_本文_

実はこの手を深く理解すると「玉は包むように寄せよ」「終盤は駒の損得より速度」というセオリーを守った一手になっている部分もあるのですが、それでも飛車を取る一手に見える局面で銀のタダ捨てはかなり「例外」の一手と言えます。

この手の意味を深く理解せずに、自分の実戦で表面的に真似をして、なんとなく捨て駒をしたら痛い目に合います。

このようなプロが一目で見えない手は大抵「例外」に該当します

例外は、セオリーが十分理解できていて初めて学ぶ段階になります。

級位者の方は、まだセオリーの学習が足りていないので、セオリーを学ぶことに注力した方が効率的な棋力向上に繋がります

プロ対局の解説をご覧になる方は、解説の中で当たり前に扱われているけどなぜその手を指すのか理解できない、という手に注目してみるのがいいです。

その手はきっと、プロにとっては当たり前でも自分にとっては理解できていないセオリーである可能性が高いからです。

_記録データ_

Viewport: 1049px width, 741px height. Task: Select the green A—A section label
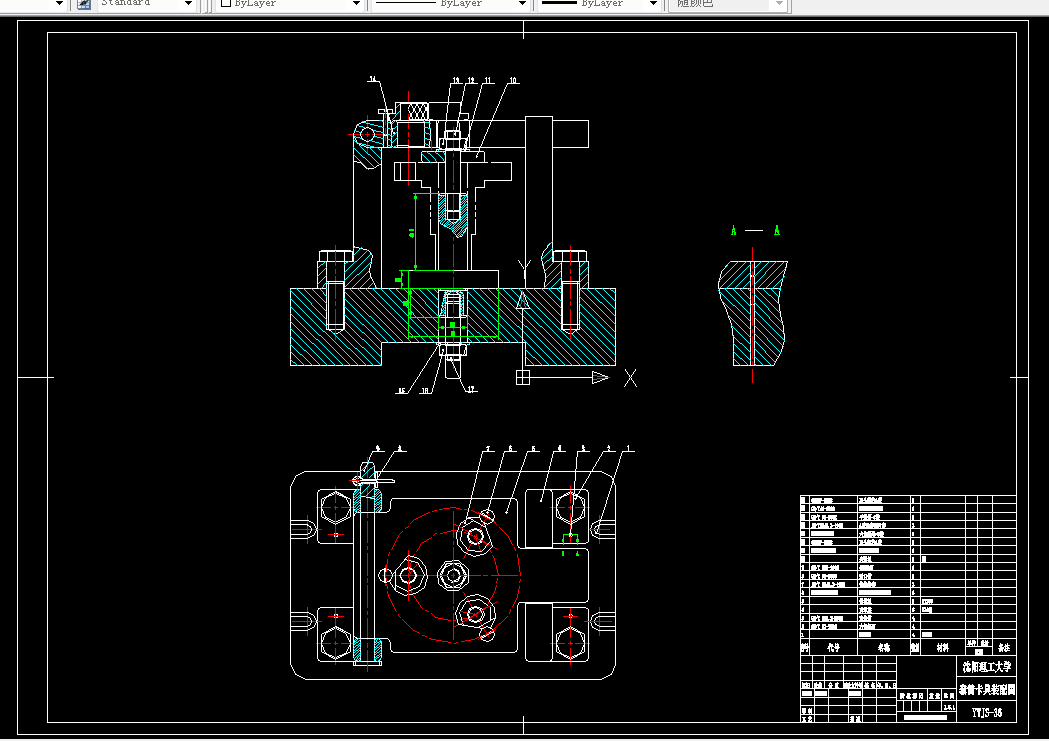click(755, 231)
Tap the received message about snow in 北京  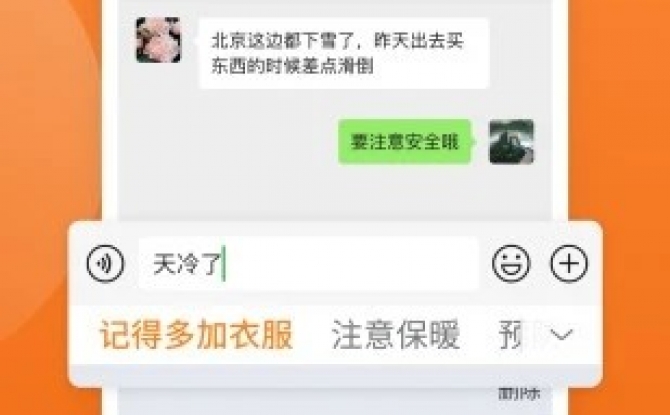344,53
...
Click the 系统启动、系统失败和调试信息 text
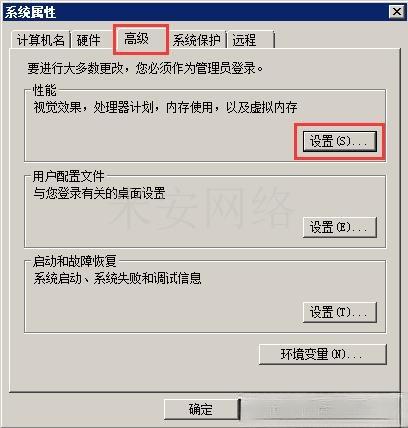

_課題_
[1] 将棋の本文によると、級位者は何に力を入れると効率よく棋力が伸びますか。
[2] 将棋の上達を扱った本文の続きを、最後の文の後から書いてください。
記録の行は使わなくても解けます。

_解答_
[1] セオリーを学ぶことです。

[2]
派手な手ではなく、地味で当たり前の手に関心を持つことが大切です

セオリーの学び方

では、セオリーはどうやったら学べるのでしょう?

それは前回の記事で紹介した手筋学習が最適だと筆者は考えます。
まずは手筋をひたすらインプット+アプトプットしていきましょう。

また、将棋の格言というのも実は大事です。

玉は下段に落とせ
歩のない将棋は負け将棋
桂馬の高跳び歩のえじき

などです。

AIが発達したこの時代で古臭いと思われるかもしれませんが、初段前後で知っておくべき将棋のセオリーは昔からほとんど変わりません。
格言は山ほどある将棋のセオリーの中で、数少ない言語化されたセオリーです。
この格言を知ることで、セオリーを効率的に学ぶことができます。

まずはセオリーを学び、セオリー通りに忠実に指すこと。
それから少しずつ例外を学んでいく。
この順番を意識して学習していきましょう。

悪い手を指したと思ったら、それはセオリーに忠実だったかを振り返りましょう。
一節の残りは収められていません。